13.3.4 ThreadPoolExecutor

from concurrent.futures import ThreadPoolExecutor, as_completed
import time

def fetch_url(url: str) -> str:
    time.sleep(1)  # 模拟网络请求
    return f"Response from {url}"

urls = [f"https://api.example.com/page/{i}" for i in range(5)]

with ThreadPoolExecutor(max_workers=3) as executor:
    # 方式一：map
    results = list(executor.map(fetch_url, urls))
    
    # 方式二：submit + as_completed（先完成先返回）
    futures = {executor.submit(fetch_url, url): url for url in urls}
    for future in as_completed(futures):
        url = futures[future]
        result = future.result()
        print(f"{url}: {result}")

13.4 multiprocessing（多进程）

13.4.1 基本用法

import multiprocessing
import os

def worker(name: str):
    print(f"进程 {name} (PID: {os.getpid()})")

if __name__ == "__main__":
    p1 = multiprocessing.Process(target=worker, args=("A",))
    p2 = multiprocessing.Process(target=worker, args=("B",))
    p1.start(); p2.start()
    p1.join(); p2.join()

13.4.2 进程间通信

import multiprocessing

def sender(conn):
    conn.send({"msg": "hello"})
    conn.close()

def receiver(conn):
    data = conn.recv()
    print(f"收到: {data}")

if __name__ == "__main__":
    parent_conn, child_conn = multiprocessing.Pipe()
    p1 = multiprocessing.Process(target=sender, args=(child_conn,))
    p2 = multiprocessing.Process(target=receiver, args=(parent_conn,))
    p1.start(); p2.start()
    p1.join(); p2.join()

13.4.3 共享内存

import multiprocessing

def increment(counter):
    for _ in range(1000):
        with counter.get_lock():
            counter.value += 1

if __name__ == "__main__":
    counter = multiprocessing.Value("i", 0)  # "i" = int
    processes = [multiprocessing.Process(target=increment, args=(counter,)) for _ in range(10)]
    for p in processes:
        p.start()
    for p in processes:
        p.join()
    print(f"Counter: {counter.value}")

13.4.4 ProcessPoolExecutor

from concurrent.futures import ProcessPoolExecutor
import math

def compute_heavy(n: int) -> float:
    return sum(math.sin(i) * math.cos(i) for i in range(n))

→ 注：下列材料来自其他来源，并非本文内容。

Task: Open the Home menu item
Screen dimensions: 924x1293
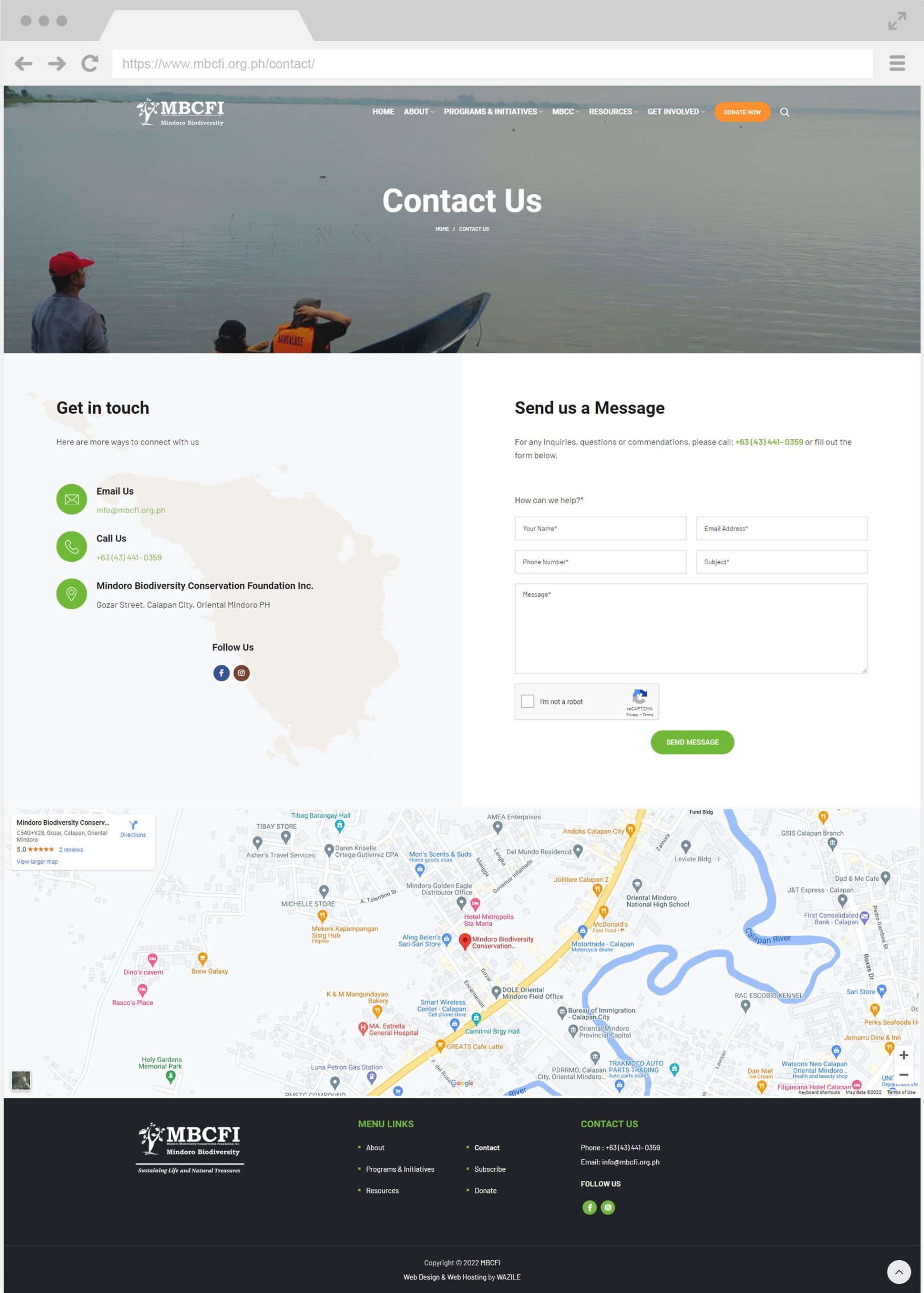Action: click(x=383, y=112)
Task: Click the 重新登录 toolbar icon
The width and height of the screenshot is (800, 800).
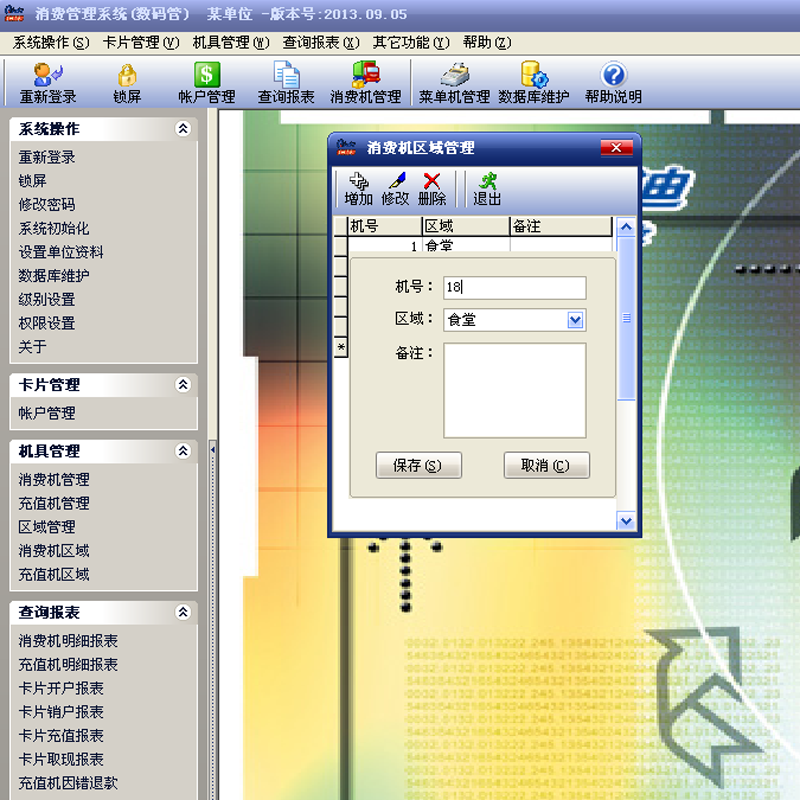Action: [x=47, y=76]
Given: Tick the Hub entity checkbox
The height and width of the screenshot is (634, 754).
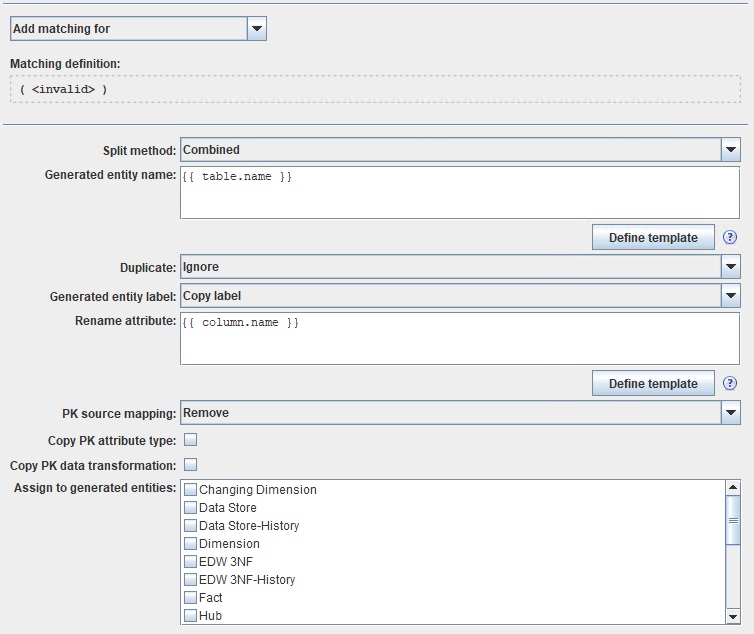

if __name__ == "__main__":
    numbers = [10**6] * 8

    with ProcessPoolExecutor() as executor:
        results = list(executor.map(compute_heavy, numbers))

    print(f"结果总和: {sum(results):.2f}")

13.5 线程 vs 进程选型

特性	线程	进程
内存	共享内存	独立内存
创建开销	低	高
GIL 影响	有（CPU 密集受限）	无
通信方式	共享变量	Pipe / Queue / 共享内存
适用场景	I/O 密集型	CPU 密集型

13.6 queue 模块

import queue
import threading

q = queue.Queue(maxsize=10)

def producer():
    for i in range(20):
        q.put(i)
        print(f"生产: {i}")

def consumer():
    while True:
        item = q.get()
        if item is None:
            break
        print(f"消费: {item}")
        q.task_done()

t1 = threading.Thread(target=producer)
t2 = threading.Thread(target=consumer)
t1.start(); t2.start()
q.join()
q.put(None)  # 停止信号
t2.join()

13.7 注意事项

🔴 注意：

GIL 使多线程不能并行执行 CPU 密集任务
多进程的启动方式在 Windows 上必须使用 if __name__ == "__main__" 守卫
线程共享内存时必须使用锁，否则会出现竞态条件
进程间通信比线程间通信开销大

💡 提示：

I/O 密集型任务使用 ThreadPoolExecutor
CPU 密集型任务使用 ProcessPoolExecutor
使用 as_completed() 获取先完成的结果
Python 3.13+ 的 free-threaded 模式移除了 GIL 限制

📌 业务场景：

from concurrent.futures import ThreadPoolExecutor, as_completed
from dataclasses import dataclass
import time

@dataclass
class HealthCheck:
    service: str
    status: bool
    latency: float

def check_service(name: str) -> HealthCheck:
    start = time.monotonic()
    time.sleep(0.5)  # 模拟请求
    return HealthCheck(name, True, time.monotonic() - start)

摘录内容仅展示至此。